■ EXERCISE OBJECTIVE
Repeat the data exactly, so that every line matches the original.

■ SUPPLIED MATERIAL
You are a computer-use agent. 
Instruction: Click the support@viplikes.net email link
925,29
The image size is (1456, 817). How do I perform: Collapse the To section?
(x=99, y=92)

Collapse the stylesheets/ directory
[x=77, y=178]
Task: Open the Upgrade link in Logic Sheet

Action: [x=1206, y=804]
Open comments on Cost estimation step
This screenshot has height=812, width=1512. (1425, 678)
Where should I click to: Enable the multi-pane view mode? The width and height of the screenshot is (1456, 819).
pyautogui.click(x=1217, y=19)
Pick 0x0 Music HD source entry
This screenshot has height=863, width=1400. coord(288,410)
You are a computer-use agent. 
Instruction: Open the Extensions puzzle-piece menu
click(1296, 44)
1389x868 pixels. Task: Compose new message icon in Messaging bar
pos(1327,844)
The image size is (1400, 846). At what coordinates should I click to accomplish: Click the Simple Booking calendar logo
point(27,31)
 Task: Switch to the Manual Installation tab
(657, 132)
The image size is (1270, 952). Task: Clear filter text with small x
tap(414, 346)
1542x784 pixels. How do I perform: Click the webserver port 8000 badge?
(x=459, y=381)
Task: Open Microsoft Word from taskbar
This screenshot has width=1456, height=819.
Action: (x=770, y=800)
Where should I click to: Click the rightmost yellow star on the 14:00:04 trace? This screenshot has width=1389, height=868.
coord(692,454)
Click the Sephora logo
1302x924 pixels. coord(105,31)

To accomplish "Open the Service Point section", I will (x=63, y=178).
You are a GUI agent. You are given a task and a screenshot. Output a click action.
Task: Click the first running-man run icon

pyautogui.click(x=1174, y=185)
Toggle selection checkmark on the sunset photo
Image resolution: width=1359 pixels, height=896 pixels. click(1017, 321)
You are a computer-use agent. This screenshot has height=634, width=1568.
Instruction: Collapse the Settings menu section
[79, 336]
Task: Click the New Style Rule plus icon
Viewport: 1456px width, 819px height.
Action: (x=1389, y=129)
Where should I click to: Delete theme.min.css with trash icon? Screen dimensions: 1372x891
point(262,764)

■ FINAL ANSWER
You are a computer-use agent. 
Instruction: Click the support@viplikes.net email link
925,29
The image size is (1456, 817). How do I perform: Collapse the To section?
(x=99, y=92)

Collapse the stylesheets/ directory
[x=77, y=178]
Task: Open the Upgrade link in Logic Sheet

Action: [x=1206, y=804]
Open comments on Cost estimation step
This screenshot has height=812, width=1512. (1425, 678)
Where should I click to: Enable the multi-pane view mode? The width and height of the screenshot is (1456, 819).
pyautogui.click(x=1217, y=19)
Pick 0x0 Music HD source entry
This screenshot has height=863, width=1400. coord(288,410)
You are a computer-use agent. 
Instruction: Open the Extensions puzzle-piece menu
click(1296, 44)
1389x868 pixels. Task: Compose new message icon in Messaging bar
pos(1327,844)
The image size is (1400, 846). At what coordinates should I click to accomplish: Click the Simple Booking calendar logo
point(27,31)
 Task: Switch to the Manual Installation tab
(657, 132)
The image size is (1270, 952). Task: Clear filter text with small x
tap(414, 346)
1542x784 pixels. How do I perform: Click the webserver port 8000 badge?
(x=459, y=381)
Task: Open Microsoft Word from taskbar
This screenshot has width=1456, height=819.
Action: (x=770, y=800)
Where should I click to: Click the rightmost yellow star on the 14:00:04 trace? This screenshot has width=1389, height=868.
coord(692,454)
Click the Sephora logo
1302x924 pixels. coord(105,31)

To accomplish "Open the Service Point section", I will (x=63, y=178).
You are a GUI agent. You are given a task and a screenshot. Output a click action.
Task: Click the first running-man run icon

pyautogui.click(x=1174, y=185)
Toggle selection checkmark on the sunset photo
Image resolution: width=1359 pixels, height=896 pixels. click(1017, 321)
You are a computer-use agent. This screenshot has height=634, width=1568.
Instruction: Collapse the Settings menu section
[79, 336]
Task: Click the New Style Rule plus icon
Viewport: 1456px width, 819px height.
Action: (x=1389, y=129)
Where should I click to: Delete theme.min.css with trash icon? Screen dimensions: 1372x891
point(262,764)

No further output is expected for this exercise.